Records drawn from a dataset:
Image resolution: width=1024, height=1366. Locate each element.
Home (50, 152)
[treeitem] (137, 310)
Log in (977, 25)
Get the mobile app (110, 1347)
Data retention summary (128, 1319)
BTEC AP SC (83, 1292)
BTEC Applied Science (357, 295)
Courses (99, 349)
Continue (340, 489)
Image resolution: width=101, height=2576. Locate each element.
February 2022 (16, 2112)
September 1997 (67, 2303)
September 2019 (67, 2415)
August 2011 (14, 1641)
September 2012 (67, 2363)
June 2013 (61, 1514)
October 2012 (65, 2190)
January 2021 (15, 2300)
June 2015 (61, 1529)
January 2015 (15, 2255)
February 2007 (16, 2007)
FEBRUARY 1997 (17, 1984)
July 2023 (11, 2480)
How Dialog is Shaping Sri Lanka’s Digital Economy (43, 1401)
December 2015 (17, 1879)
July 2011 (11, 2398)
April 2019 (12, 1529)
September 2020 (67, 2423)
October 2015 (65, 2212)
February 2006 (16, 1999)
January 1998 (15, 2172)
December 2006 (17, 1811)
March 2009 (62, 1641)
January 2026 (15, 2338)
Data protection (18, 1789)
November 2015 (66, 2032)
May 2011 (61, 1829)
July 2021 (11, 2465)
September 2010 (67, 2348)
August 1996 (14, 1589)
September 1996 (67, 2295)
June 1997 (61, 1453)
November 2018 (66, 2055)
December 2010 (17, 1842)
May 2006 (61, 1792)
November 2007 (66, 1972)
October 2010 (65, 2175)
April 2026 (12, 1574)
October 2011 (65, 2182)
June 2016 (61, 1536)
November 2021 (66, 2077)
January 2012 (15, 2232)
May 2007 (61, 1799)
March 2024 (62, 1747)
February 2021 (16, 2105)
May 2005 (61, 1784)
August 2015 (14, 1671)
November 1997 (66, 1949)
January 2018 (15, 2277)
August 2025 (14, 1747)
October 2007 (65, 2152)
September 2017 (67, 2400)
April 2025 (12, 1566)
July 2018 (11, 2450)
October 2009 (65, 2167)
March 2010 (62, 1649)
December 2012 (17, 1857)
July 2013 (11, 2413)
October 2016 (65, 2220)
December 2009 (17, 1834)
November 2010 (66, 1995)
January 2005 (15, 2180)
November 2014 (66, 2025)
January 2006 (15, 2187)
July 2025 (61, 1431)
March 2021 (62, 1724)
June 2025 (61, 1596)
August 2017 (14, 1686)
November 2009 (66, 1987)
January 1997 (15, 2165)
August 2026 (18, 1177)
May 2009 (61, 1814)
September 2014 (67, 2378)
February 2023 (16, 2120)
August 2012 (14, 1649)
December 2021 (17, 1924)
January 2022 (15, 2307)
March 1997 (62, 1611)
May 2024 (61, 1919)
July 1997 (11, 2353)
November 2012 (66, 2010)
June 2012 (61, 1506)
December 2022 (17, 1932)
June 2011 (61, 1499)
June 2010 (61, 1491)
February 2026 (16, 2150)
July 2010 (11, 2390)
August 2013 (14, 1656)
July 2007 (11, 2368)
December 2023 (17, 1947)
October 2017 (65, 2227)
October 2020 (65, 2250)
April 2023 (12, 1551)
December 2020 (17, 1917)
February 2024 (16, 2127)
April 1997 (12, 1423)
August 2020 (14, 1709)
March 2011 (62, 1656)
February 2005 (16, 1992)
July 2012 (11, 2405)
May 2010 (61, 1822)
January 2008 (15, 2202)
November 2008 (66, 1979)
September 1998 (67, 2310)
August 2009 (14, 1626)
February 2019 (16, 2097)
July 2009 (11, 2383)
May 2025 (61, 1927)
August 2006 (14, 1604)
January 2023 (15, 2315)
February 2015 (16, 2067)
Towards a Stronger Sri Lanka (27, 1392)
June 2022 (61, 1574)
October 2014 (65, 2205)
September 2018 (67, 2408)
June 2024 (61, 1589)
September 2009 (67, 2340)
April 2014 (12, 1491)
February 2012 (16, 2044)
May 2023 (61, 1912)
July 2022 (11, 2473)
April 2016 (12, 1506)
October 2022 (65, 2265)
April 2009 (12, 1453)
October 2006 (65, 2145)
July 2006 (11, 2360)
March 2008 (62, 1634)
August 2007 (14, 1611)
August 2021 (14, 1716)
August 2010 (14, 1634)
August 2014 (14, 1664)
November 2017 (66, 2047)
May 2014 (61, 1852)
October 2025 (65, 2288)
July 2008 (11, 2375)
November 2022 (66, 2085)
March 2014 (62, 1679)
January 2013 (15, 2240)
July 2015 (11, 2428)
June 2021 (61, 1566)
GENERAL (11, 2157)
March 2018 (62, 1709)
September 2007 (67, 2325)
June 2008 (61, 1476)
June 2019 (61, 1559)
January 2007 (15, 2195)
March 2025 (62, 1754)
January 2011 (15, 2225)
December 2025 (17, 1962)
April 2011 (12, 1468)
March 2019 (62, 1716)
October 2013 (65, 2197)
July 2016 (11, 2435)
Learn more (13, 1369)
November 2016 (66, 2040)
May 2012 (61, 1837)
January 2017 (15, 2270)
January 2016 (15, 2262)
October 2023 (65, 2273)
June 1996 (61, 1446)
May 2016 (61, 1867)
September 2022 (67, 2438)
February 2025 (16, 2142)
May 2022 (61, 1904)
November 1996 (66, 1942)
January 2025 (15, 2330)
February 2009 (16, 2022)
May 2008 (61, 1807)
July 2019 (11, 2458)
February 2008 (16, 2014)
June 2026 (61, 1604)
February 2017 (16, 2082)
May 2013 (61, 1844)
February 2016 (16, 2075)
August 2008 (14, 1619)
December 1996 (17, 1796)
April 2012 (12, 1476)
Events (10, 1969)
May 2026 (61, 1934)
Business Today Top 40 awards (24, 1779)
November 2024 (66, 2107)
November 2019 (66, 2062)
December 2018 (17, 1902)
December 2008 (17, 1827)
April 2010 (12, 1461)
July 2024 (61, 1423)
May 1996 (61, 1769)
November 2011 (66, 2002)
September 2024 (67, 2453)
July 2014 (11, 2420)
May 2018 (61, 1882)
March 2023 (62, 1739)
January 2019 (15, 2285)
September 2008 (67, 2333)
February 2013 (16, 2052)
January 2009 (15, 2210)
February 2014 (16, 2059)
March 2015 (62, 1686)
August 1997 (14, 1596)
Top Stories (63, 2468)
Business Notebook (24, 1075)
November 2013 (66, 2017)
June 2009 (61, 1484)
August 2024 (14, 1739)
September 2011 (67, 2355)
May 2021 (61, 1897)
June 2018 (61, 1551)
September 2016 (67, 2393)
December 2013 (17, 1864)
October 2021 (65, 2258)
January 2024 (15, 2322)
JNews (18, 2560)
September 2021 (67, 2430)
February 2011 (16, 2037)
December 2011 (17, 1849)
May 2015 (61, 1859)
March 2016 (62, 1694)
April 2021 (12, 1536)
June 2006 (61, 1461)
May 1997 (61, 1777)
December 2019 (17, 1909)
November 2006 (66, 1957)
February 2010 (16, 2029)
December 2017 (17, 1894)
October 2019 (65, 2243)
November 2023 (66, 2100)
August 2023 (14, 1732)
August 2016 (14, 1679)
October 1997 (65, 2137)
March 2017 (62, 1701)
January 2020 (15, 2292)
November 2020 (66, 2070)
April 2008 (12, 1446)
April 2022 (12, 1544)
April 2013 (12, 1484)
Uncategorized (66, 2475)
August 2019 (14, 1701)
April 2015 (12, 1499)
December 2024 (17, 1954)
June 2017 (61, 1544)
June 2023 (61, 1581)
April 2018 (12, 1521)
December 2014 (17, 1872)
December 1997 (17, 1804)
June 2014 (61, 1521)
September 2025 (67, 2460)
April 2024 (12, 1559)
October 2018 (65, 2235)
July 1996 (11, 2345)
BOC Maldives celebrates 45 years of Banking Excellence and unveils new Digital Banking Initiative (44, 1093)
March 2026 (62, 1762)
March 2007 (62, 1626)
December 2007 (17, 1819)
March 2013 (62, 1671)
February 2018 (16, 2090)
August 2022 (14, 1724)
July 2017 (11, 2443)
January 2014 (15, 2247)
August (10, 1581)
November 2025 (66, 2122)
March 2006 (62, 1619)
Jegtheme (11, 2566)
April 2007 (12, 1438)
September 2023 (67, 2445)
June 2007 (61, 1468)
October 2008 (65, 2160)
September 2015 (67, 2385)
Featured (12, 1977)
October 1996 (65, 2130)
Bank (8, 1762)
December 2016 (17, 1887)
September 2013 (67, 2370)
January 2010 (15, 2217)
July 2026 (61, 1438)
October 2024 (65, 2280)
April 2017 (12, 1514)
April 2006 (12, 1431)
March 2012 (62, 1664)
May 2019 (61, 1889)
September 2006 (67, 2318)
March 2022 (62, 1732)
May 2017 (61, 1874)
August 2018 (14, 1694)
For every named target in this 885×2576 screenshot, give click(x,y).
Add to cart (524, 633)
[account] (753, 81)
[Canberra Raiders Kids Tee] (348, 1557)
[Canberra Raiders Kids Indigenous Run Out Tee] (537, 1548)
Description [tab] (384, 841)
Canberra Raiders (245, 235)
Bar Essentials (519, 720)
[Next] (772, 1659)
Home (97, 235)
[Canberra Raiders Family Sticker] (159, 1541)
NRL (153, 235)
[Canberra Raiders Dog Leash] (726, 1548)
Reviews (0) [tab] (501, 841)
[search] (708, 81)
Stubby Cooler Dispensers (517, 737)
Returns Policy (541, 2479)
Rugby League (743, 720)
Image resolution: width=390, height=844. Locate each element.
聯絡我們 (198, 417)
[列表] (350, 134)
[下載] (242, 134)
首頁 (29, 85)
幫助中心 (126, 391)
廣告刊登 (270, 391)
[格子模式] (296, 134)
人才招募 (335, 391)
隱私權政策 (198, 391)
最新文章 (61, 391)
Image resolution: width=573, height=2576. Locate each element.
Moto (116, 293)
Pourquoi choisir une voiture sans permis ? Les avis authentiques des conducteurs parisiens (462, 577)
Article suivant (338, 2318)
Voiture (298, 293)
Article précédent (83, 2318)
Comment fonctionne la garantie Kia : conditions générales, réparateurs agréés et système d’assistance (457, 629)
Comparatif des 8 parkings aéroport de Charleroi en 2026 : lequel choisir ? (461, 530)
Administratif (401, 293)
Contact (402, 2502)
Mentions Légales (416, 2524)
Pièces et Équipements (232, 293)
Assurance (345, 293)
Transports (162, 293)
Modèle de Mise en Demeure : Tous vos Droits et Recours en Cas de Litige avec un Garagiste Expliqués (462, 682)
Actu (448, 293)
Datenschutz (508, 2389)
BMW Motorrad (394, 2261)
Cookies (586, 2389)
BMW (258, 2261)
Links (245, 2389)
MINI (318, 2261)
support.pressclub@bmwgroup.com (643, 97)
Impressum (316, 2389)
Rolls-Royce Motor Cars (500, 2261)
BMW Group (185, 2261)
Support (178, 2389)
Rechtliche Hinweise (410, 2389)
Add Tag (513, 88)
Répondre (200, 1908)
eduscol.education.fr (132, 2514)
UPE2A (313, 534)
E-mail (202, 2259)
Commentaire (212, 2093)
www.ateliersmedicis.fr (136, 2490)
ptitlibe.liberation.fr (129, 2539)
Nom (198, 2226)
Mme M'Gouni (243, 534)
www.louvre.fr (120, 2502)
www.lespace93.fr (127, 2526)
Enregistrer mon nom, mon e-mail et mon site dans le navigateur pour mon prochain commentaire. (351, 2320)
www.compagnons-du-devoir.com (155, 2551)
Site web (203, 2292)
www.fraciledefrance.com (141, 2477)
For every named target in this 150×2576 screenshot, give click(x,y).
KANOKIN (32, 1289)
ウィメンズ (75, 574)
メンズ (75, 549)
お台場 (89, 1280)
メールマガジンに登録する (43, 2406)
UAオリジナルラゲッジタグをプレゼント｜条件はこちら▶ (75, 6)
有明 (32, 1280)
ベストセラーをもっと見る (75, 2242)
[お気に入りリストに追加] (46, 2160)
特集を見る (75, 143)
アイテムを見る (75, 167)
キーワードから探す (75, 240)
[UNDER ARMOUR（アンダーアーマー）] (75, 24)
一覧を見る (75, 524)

## [Exercise prompt]
For each line above that has the word "element", add one to a tally, and report the final tally alone.

## [Output of the task]
4